◆ OBJECTIVE ◆
Switch "left" to "right" in the lines starting with the line with "This screenshot has width=391, height=348." and going on through the line with "tap(23, 233)". Give back only those lines, with nothing else changed.

◆ DATASET CONTENT ◆
_ _ _ _

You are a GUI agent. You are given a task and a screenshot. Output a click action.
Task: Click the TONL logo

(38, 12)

_ _ _ _

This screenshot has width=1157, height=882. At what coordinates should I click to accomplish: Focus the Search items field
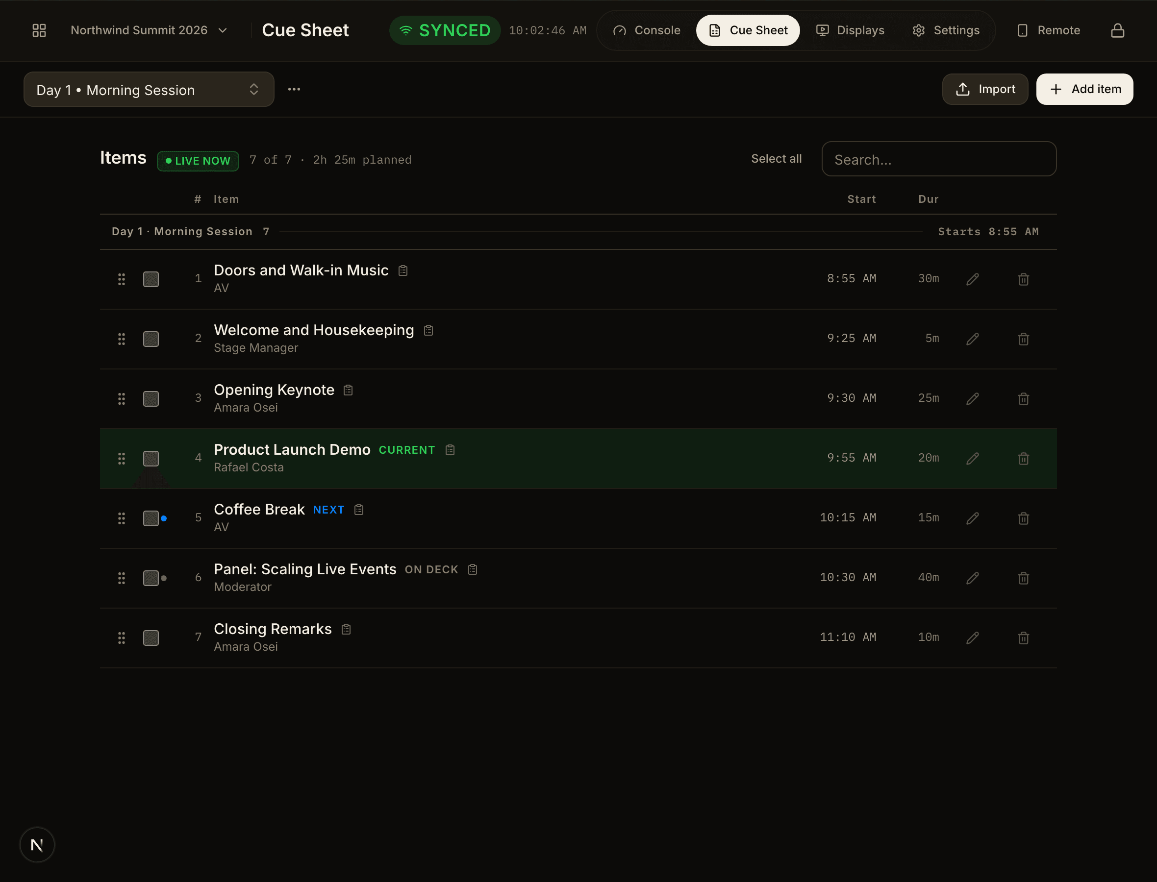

_ _ _ _

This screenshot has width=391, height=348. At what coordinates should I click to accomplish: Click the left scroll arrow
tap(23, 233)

_ _ _ _

◆ OUTPUT ◆
This screenshot has width=391, height=348. At what coordinates should I click to accomplish: Click the right scroll arrow
tap(23, 233)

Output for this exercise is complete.